Introduction to Mind Mapping workshop, 16 February 2011

Update (6 February 2011): The workshop is now fully booked, which is very pleasing.

I shall be presenting an Introduction to Mind-mapping and related techniques for researchers on the University of Salford doctoral programme on 16 February 2011.


The Salford Postgraduate Research Training Programme (SPoRT)
Introduction to Mind-mapping and related techniques
Dr Pascal Venier, School of Languages
Wednesday 16 February 2011, 13:00-16:00

The aim of this session is to introduce participants to the principles and practice of the mapping of ideas and concepts. By the end of this session participants will have developed a basic awareness of Mind Mapping and related techniques (such as Concept Mapping, Idea Mapping, etc.) and their pertinence in research contexts.

This session will:

Introduce participants to the principles of orthodox mind mapping as defined by Tony Buzan, in Use Your Head (London: BBC, 1974), and later The Mind Map Book (London: BBC, 1993).
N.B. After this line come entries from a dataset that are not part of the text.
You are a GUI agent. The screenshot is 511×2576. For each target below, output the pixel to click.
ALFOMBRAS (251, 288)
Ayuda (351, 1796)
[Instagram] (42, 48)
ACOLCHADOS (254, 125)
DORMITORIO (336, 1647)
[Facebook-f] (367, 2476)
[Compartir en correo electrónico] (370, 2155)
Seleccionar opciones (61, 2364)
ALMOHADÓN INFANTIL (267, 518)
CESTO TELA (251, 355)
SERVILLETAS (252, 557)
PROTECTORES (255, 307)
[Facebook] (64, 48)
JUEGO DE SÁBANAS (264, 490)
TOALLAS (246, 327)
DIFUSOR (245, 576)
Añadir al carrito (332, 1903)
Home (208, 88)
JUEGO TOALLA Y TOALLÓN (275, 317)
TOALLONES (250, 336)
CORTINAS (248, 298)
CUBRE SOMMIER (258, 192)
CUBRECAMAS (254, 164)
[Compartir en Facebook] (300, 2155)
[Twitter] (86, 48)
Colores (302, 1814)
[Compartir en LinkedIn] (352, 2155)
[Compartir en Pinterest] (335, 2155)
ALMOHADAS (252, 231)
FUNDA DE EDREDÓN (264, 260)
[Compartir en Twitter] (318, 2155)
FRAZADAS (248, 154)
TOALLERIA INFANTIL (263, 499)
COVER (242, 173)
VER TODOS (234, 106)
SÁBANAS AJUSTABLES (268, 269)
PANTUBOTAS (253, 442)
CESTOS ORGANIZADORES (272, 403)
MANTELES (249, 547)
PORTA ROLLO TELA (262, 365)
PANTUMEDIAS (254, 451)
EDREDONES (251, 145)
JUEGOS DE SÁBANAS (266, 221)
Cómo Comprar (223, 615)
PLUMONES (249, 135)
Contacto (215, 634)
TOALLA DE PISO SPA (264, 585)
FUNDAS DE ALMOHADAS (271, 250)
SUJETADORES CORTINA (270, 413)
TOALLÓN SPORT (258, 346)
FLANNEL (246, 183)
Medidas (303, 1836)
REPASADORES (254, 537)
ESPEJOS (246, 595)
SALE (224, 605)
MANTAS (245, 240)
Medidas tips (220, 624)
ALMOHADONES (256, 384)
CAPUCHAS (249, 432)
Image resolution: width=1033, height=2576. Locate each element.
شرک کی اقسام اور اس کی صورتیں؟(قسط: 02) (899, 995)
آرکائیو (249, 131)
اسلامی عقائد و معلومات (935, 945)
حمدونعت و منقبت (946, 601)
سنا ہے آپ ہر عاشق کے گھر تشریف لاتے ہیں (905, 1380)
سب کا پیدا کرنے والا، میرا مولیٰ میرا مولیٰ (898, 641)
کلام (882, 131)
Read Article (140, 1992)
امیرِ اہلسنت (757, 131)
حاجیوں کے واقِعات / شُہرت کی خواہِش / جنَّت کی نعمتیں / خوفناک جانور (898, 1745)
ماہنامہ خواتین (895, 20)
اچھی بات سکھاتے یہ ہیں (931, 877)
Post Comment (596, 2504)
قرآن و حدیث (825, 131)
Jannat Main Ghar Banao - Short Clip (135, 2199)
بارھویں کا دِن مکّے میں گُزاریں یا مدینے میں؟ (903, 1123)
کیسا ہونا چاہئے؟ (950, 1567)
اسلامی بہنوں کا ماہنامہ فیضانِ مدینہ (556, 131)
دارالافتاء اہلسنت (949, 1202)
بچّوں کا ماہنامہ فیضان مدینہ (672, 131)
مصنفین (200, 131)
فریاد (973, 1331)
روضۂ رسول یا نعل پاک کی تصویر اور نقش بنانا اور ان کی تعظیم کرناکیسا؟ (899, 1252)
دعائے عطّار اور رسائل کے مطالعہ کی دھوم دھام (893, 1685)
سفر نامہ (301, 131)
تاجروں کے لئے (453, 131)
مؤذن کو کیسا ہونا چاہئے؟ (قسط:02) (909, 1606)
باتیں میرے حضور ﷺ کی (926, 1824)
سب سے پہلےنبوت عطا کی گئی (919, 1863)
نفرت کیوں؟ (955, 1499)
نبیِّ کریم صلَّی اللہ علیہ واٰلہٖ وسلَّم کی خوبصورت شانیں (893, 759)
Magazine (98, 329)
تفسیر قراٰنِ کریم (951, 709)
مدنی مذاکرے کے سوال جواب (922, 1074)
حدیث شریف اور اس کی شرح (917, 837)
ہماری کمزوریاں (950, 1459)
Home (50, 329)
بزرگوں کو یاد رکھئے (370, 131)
Give the opportunity to experiment with mind mapping techniques through a practical exercise.

Review other visual mapping techniques which have evolved from orthodox mind mapping (other forms of mind mapping, concept mapping, idea mapping, argument mapping).

Highlight the effectiveness of visual mapping techniques through the presentation of a number of examples of maps.

Show how researchers can fruitfully use a visual map as a thinking space, both individually and collaboratively.

Discuss the potential of visual mapping for remote collaboration, through web-based applications.

Provide a review of the most pertinent software available both as desktop applications and as online applications.